BadgersPaws Tue 09-Nov-10 14:35:40

"I also think many of us are happy to not really know what it takes sometimes to carry out this kind of work."

But we have to know what's being done in our names.

This matters because:

1) What happens if one day it happens to someone you know?

2) What about the "proof" that it gives to Al Qaeda that we're "evil" and they're the "good guys"?

3) When the US is pretty clear that it believes that the "ends justify the means" won't other people then feel even more justified to do bad things to achieve a "good" end?

4) What about the "noise" generated when tortured suspects will confess to just about anything and overwhelm with all sorts of made up reports.

begonyabampot Tue 09-Nov-10 14:42:44

I agree with what you say BadgersPaws.

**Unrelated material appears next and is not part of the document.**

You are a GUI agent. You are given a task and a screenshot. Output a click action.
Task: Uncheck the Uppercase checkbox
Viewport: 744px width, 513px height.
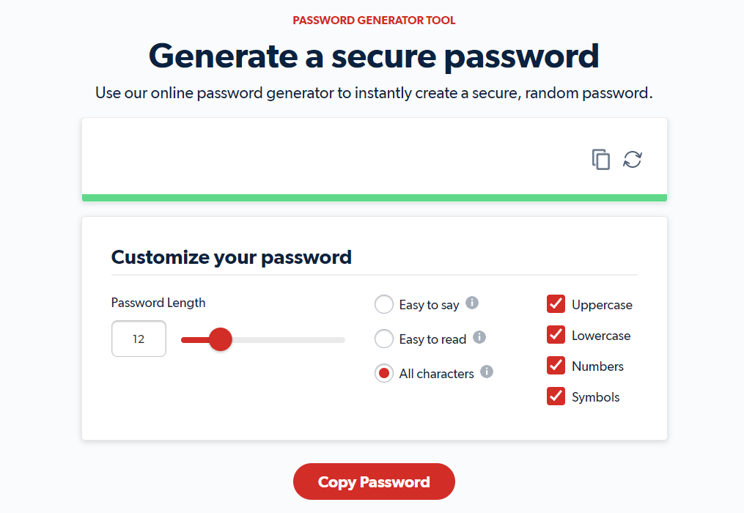pyautogui.click(x=556, y=304)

I'm torn on this though. I support the ideal of no torture etc but I also know if i was involved in secret service line of work and everything that entails, I might see it differently and think that the end justifies the means. I think it is very difficult - but methods and so on should always be open to question and we need people to push and protest for this.

josie14 Tue 09-Nov-10 14:59:36

I think it is almost impossible to believe a word that comes from Bush (or Blair) for that matter. They both have an extensive record of lying to get what they want. Nothing that comes from either of them is worth listening to.

CoteDAzur Tue 09-Nov-10 20:38:04

I agree. If Bush said the sun rises from the East, I would not believe him.

I once read a short story about a town where everyone was happy, nobody needed anything, where all earthly goods were free for all. However, all that depended on a child being locked up in a cell. As long as he was kept there, the whole town would forever be happy.

The question is: Can it ever be justified for one person to be locked up and tortured, even for the good of others?

The answer is: No.

Itsjustafleshwound Tue 09-Nov-10 20:46:28

As per my copy of the Times - GB sees waterboarding as 'morally defensible, legal and effective.'

All sides have blood on their hands, and if it means that a few more lives are spared, I can turn a blind eye ... sorry, but I don't think taking a moral high ground is the best strategy to deal with those who are hellbent on destroying our lives.

begonyabampot Tue 09-Nov-10 21:12:39

Cote - it might not be justifiable but under certain circumstances I would do it and probably be grateful to those who do if i found out that a terror attack had been averted which would probably have killed me and my children. Hypocritical maybe, but that's life. And your example is totally hypothetical - terror groups and attacks have been averted due to the secret services investigations - whether using torture , i don't know.

CoteDAzur Tue 09-Nov-10 21:32:58

How can what I have said be "hypocritical"? It is the plot of a book. hmm

CoteDAzur Tue 09-Nov-10 21:33:55

Ah, "hypothetical". Of course it is. It is fiction.

begonyabampot Tue 09-Nov-10 21:36:49

hypocritical! Where did I pull that one from - is it actually a word? Maybe should proofread my replies! blush

begonyabampot Tue 09-Nov-10 21:44:00

God, i haven't even been drinking! Yes hypocritical as in i'm against torture and nations should be condemned but i'd still do it anyway if i had to. Also hypothetical as in your example - right where's me bottle of wine!

CoteDAzur Tue 09-Nov-10 22:56:06

This is why I wish Game Theory were a subject taught in schools.

I would also torture and kill if it meant I could save my babies. That is not the point.

We are talking about what a state should do. States have other priorities. They have rules to uphold, lest all they stand for be null and void.